Citizen scientist Steve Johnson of Ashland, Ore., a member of the Southern Oregon Monarchs Advocates, tagged and released the monarch on Sunday, Aug. 28.
"So, assuming it didn't travel much on the day you saw it, it flew 285 miles in 7 days or about 40.7 miles per day," James told the Garveys on Sept. 6. "Pretty amazing. So, I doubt he broke his journey for much more than the five hours you watched him--he could be 100 miles further south by now. Clearly, this male is on his way to an overwintering colony and it's possible we may sight him again during the winter in Santa Cruz or Pacific Grove!”
The Garveys are continuing to see monarchs, as many as four or five at a time, in their pollinator garden. James said the Garvey yard—and perhaps the entire Vacaville area--may be a migration corridor.
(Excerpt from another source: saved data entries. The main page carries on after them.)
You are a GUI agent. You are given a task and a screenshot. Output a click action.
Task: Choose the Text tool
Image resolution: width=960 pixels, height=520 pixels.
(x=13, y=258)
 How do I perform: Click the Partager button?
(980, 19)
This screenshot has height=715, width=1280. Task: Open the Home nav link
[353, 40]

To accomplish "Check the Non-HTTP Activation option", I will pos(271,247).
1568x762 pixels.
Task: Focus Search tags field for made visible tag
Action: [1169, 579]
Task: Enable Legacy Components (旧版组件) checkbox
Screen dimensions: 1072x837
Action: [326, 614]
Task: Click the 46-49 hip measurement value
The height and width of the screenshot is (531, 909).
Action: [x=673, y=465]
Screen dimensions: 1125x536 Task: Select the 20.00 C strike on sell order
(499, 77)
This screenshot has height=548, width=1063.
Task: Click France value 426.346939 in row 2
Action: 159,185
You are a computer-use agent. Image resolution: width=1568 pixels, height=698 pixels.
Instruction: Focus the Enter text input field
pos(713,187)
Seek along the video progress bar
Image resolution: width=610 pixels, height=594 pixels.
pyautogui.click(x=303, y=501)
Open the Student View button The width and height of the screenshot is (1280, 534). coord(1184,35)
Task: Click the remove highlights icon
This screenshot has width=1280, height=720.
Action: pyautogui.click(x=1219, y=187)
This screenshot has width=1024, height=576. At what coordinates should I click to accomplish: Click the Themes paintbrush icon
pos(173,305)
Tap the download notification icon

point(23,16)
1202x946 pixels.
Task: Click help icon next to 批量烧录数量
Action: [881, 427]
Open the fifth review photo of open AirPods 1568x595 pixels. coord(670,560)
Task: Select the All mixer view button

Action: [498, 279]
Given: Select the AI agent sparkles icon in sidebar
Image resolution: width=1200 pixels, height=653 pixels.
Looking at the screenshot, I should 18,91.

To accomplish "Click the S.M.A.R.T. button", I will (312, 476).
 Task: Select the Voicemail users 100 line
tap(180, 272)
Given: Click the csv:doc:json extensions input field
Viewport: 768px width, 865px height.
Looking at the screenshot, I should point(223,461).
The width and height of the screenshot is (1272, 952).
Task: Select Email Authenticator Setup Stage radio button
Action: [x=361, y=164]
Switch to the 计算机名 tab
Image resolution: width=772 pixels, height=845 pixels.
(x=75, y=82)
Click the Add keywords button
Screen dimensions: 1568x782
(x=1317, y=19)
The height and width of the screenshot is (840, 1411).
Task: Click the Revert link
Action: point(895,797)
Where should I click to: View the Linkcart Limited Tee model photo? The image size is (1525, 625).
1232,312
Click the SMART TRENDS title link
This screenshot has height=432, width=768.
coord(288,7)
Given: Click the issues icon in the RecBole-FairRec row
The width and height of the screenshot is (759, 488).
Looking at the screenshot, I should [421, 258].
Migration through Northern California will continue until the end of October, he said. Then around late February, the monarchs will leave their overwintering sites and head inland. A6093, he told the Garveys, “could well travel through your yard on his way back.”
“I’m still releasing tagged monarchs in Yakima and I know many are still being released in southern Oregon, so there’s plenty of time yet for another tag to come through,” James said.
James, an associate professor at WSU, said citizen scientists involved in his project tagged 2906 monarchs during the late summer and fall in the Pacific Northwest in 2015. In his progress report, written February 2016, he wrote that 16 tagged monarchs were recovered at distances greater than 50 miles from the release location, “mostly in overwintering colonies on the California coast. The longest distance traveled was 775 miles by two miles released at Walla Wall a and Pasco and found in the same overwintering colony at Morro Bay, Calif.”
James’ project goals and objectives are five-fold:
1. To determine the phenology and ecology of monarch butterfly breeding in eastern Washington.
2. To determine migration directions, routes and destinations used by summer and autumn monarch butterfly generations in the Pacific Northwest.
3. To determine the environmental cues responsible for inducing reproductive dormancy and migratory behavior in Pacific Northwest monarch butterflies.
4. To engage incarcerated citizens at the Washington State Penitentiary in scientific research with demonstrable social and educational benefits to themselves and the corrections community.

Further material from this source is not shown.